El patrón de error de marzo no debe, no puede repetirse… y se está repitiendo, con el agravante de que una parte -minoritaria pero significativa- de la población ofrece un comportamiento incorrecto, ajeno a la trascendental delicadeza del momento. Cualquier paso atrás volvería estéril la fatigosa negociación del socorro europeo; no habría dinero en el mundo para levantar la economía de otro hundimiento, ni opinión pública capaz de asumir el peso de una segunda oleada de muertos. Nadie podrá salir indemne, y menos que nadie el Gobierno, porque ya no sería la política la que cayese por el despeñadero, sino que el sistema mismo entraría al completo en una pavorosa crisis de descrédito.

Por eso, la responsabilidad esencial de esta hora corresponde al liderazgo, cuya dimensión se mide en la determinación para abordar escenarios antipáticos.
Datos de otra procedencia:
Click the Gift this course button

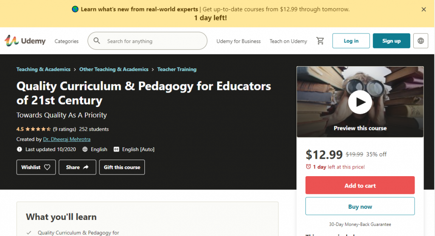click(x=122, y=167)
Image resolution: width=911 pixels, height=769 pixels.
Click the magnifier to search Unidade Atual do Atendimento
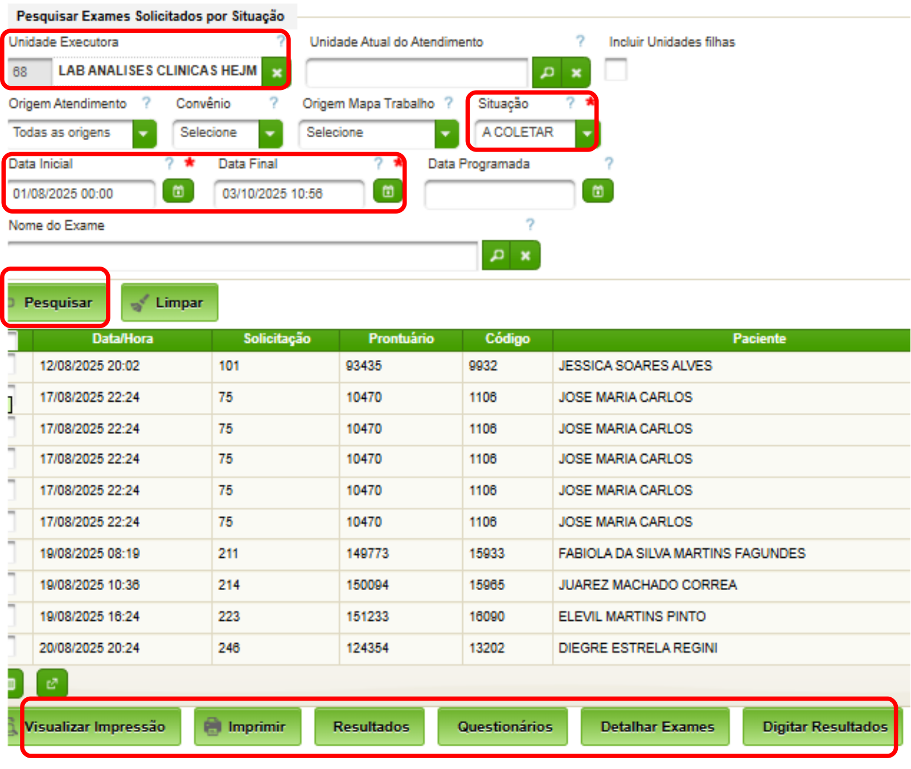pyautogui.click(x=548, y=73)
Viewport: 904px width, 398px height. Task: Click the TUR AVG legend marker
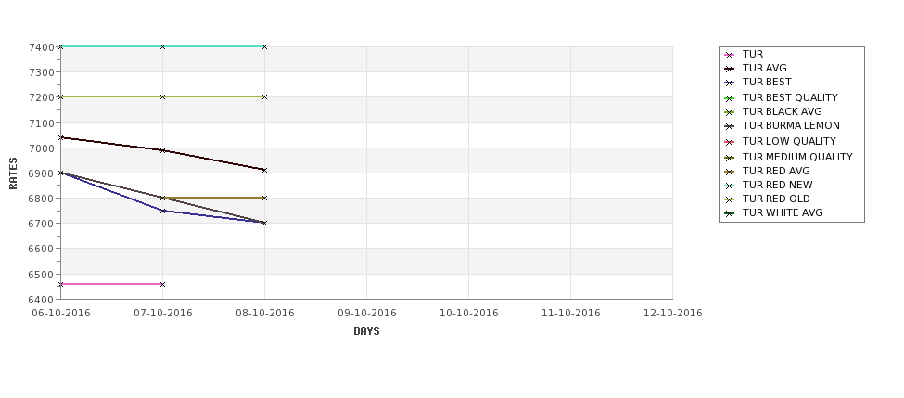730,69
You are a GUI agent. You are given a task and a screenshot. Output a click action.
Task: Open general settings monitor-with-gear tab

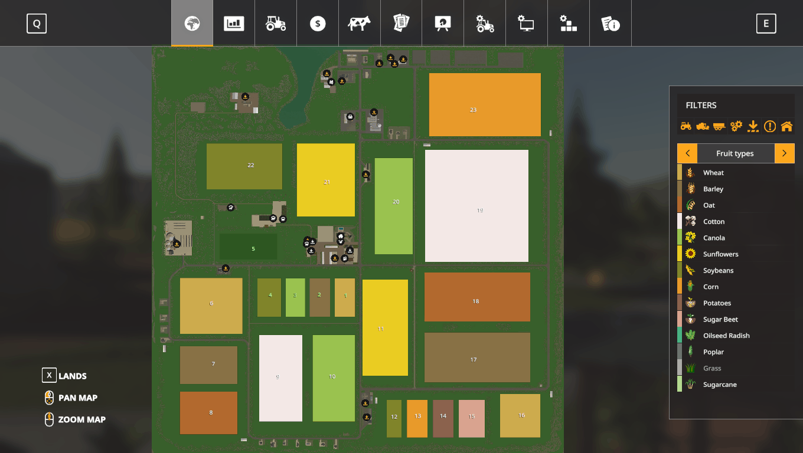(526, 24)
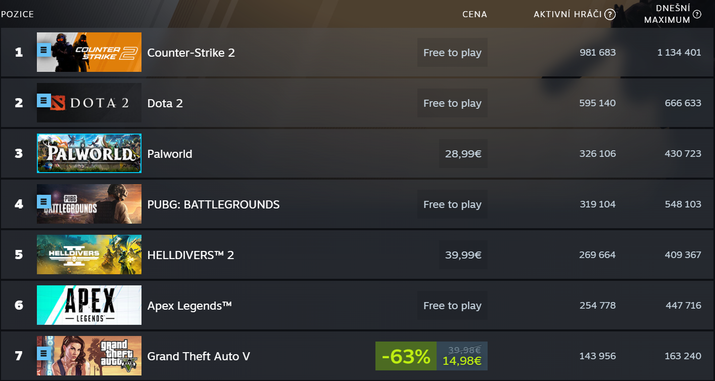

Es Sánchez quien tiene que demostrar que su pasión por el mando sirve para algo, y de él para abajo todos los representantes institucionales -también los autonómicos- han de mostrar su sentido de Estado. La pasividad gubernamental con el caos catalán, por miedo a la reacción del nacionalismo, es un mal camino que conduce a la diabólica espiral de los agravios comparativos. Aquella triunfalista proclama presidencial de que «hemos derrotado al virus» se va quedando sin sentido a medida que aumentan los resquicios por donde la epidemia multiplica su crecimiento cuantitativo. La asignación de culpas, los casuismos jurídicos, los argumentos de autodefensa y la búsqueda artificial de enemigos funcionan tan mal como el optimismo ficticio. Se acaba el tiempo de los egos agrandados, los aplausos y los paseíllos: otoño será una catástrofe si no se actúa ahora mismo.